I believe that circumscribing the possibilities inherent in all humans is a mistake. We lose so much genius, we lose things there are no names for, things that could be that never will.

There is too much fear in our world. Too much medication and not enough hope.

So fly, fly you, to your fences and walls – to those things that will forever form the borders of your lives.

Elevensies

My thoughts feel odd of late.

I think I may be listening to too much Moby.

This is ten percent luck, twenty percent skill, fifteen percent concentrated power of will, five percent pleasure, fifty percent pain and a hundred percent reason to remember the name.

Sometimes, just sometimes: someone else can say what I want to say better than I can.

Do something amazing today: it’s eleven-eleven-eleven.

Pretty freakin cool.

Eternity

It strikes me as incredibly sad that there is truly nothing eternal about the universe that we inhabit,

Everything we build begins to decay as we build it.

Even ideas die. There can be no forever.

Rando

Let the randomness begin, anon, as it were:

The line at GameStop for MW3 was insane, I’ll just go ahead and wait until tomorrow for my copy.

The nanowrimo novel is going well, it’s fairly insane. I like it muchly thus far.

I also wrote a synopsis for a standalone, backstory novel from my series.

It’s going to be pretty wicked.

But I’m not writing it until after I finish the first and second chronicles.

And maybe a couple of other projects that I’d like to do after the chronicles are complete.

I’ve got too many ideas, and the flu.

Soooooooo, goodnight wordpress peeps. Hmmmm preeps maybe?

Yeah, night preeps.

Groove

There are moments, moments that hit without warning, in which everything feels perfect.

When everything dials down to a perfect contentment, as though your wheels have hit a groove; smooth, effortless.

I love that.

Life is wicked cool.

Fulcrum

I had a way then losing it all on my own
I had a heart then but the queen has been overthrown
And I’m not sleeping now, the dark is too hard to beat
And I’m not keeping now, the strength I need to push me

You show the lights that stop me turn to stone
You shine it when I’m alone
And so I tell myself that I’ll be strong
And dreaming when they’re gone

‘Cause they’re calling, calling, calling me home
Calling, calling, calling home
You show the lights that stop me turn to stone
You shine it when I’m alone
Home

– Ellie Goulding

Good song, I like the bassnectar remix muchly.

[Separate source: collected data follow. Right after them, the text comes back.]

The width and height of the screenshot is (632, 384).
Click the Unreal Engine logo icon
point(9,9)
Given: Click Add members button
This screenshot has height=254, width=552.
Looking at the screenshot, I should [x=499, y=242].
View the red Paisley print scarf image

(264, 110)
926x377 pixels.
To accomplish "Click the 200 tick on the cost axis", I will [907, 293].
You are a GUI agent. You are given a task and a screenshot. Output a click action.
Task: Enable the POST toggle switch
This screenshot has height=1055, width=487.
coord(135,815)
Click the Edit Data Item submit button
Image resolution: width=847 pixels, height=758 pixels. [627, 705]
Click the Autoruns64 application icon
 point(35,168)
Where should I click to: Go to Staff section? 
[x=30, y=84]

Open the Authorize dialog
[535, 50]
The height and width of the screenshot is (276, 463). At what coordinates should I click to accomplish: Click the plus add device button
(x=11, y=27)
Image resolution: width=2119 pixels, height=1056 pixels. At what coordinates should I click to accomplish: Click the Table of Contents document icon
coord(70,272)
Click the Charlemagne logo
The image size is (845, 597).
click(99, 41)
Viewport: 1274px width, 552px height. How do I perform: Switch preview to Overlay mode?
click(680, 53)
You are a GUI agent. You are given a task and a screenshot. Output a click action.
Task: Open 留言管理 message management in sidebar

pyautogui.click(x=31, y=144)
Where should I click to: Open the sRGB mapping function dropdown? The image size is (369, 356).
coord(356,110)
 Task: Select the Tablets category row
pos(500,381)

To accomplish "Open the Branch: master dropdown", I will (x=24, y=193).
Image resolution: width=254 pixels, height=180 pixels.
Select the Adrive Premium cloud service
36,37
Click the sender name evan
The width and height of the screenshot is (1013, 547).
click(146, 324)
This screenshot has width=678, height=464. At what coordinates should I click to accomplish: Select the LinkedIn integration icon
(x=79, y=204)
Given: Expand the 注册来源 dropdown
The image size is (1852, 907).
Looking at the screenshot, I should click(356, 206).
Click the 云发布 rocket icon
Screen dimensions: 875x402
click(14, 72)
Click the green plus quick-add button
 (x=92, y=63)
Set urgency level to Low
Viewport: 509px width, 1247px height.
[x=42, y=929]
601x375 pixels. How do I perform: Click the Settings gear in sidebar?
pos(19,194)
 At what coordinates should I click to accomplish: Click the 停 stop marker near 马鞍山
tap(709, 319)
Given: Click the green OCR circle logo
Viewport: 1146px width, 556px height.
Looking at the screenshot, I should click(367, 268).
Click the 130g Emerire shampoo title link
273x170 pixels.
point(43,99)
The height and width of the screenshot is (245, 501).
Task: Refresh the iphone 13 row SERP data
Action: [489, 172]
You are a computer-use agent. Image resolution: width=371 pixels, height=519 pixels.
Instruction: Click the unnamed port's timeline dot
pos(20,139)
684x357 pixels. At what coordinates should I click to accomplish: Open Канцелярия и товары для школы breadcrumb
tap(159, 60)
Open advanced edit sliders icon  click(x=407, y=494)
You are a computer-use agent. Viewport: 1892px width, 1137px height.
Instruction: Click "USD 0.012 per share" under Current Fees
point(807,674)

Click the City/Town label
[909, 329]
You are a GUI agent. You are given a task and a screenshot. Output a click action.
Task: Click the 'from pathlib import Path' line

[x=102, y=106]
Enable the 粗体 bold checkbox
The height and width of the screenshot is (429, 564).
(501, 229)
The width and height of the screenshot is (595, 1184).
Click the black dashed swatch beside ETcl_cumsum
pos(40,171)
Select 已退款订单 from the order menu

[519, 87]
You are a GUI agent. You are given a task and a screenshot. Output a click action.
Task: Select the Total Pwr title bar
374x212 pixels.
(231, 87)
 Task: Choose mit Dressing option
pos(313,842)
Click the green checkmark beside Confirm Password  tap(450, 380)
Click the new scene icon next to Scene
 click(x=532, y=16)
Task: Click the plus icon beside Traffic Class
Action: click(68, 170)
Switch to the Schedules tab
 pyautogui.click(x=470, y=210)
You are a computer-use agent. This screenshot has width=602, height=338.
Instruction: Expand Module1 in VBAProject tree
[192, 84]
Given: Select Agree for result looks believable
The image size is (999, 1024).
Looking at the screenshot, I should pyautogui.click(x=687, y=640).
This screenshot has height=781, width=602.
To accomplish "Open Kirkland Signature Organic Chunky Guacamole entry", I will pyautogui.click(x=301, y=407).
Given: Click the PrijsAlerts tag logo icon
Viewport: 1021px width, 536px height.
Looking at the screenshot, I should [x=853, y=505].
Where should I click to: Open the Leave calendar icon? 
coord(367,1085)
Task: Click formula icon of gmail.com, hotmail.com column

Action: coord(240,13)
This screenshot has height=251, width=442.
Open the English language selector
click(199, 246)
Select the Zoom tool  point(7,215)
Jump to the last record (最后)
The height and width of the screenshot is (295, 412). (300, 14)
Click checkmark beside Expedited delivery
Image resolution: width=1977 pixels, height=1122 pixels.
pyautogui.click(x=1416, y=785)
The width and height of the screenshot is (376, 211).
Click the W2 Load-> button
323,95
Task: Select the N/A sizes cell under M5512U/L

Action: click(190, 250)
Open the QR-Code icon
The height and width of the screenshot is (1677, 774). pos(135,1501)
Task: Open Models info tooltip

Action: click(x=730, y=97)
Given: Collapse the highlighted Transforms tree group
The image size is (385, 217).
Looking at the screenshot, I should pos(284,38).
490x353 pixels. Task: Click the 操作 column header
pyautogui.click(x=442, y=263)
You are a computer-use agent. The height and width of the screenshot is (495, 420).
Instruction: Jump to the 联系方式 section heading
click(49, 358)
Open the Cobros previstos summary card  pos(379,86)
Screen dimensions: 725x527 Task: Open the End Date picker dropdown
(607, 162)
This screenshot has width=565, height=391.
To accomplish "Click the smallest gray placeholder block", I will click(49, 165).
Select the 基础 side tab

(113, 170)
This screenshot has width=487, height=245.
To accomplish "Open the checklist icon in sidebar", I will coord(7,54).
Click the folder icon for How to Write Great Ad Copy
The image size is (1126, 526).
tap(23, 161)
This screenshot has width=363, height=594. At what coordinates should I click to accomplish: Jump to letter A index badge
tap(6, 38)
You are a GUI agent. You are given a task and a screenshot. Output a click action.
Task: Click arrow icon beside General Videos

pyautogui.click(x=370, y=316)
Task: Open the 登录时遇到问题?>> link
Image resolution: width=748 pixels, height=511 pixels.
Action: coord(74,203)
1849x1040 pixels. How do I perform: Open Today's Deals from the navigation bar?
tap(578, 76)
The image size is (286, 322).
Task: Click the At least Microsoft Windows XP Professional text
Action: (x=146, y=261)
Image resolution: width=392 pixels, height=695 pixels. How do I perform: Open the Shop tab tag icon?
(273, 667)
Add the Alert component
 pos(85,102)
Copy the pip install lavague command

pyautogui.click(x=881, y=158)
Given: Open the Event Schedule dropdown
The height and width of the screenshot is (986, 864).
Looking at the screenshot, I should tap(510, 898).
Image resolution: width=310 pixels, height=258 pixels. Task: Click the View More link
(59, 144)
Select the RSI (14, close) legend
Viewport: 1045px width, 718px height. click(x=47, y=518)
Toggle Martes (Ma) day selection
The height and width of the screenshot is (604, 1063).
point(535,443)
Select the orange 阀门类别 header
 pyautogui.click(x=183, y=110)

I have had a couple of days to breathe, which is nice but still somehow feels somewhat counter-productive.

Kicking the energy level up several notches in the morning. Life doesn’t wait, it passes by while you make plans that never achieve fruition, while you dream dreams that never become real.

I don’t want that. I don’t want to look back upon wishes wished, now filmy and indistinct. I don’t want to regret not jumping when I could, never leaping without looking just because I was afraid of where I’d land.

I’m never scared of where I’ll land, I let fate handle that end of the business;
my job is to make sure I stick it.

My writing moves. It moves forward, now sprinting, now crawling-but always forward. Writing two books at the same time is interesting…I don’t recommend it.

This upcoming week is going to be intensely busy.

Bring it.

Revitalize

Parov Stelar’s Booty Swing from The Paris Swing Box never fails to make me grin.

In other news I’ve been google earth’n the world, looking for sweet stuff to jump off of.

I need adrenaline. I believe I’ve mentioned that before. It’s one of the things that I really just have to do now and then to feel human.

I don’t know that I’ve really got anything deep or super-interesting to talk about today. I did learn some more about proper stress management this week though, that’s for sure.

I find that I’m somewhat less engaged in casual conversations of late; as if my mind is shrugging off those machined pleasantries and searching for purpose and meaning instead of just letting the banality of most interactions pass by unmolested by actual thought.

I am an oddity. Purposeful enigmatic-ness/ism is too much work, I’m just genuinely strange.

I rather enjoy that.

I also enjoy making up my own words or adding prefix/suffix items that were never really intended by the rules of the English language to describe things.

And anthropomorphizing concepts/objects.

I could go on but I think that about covers it.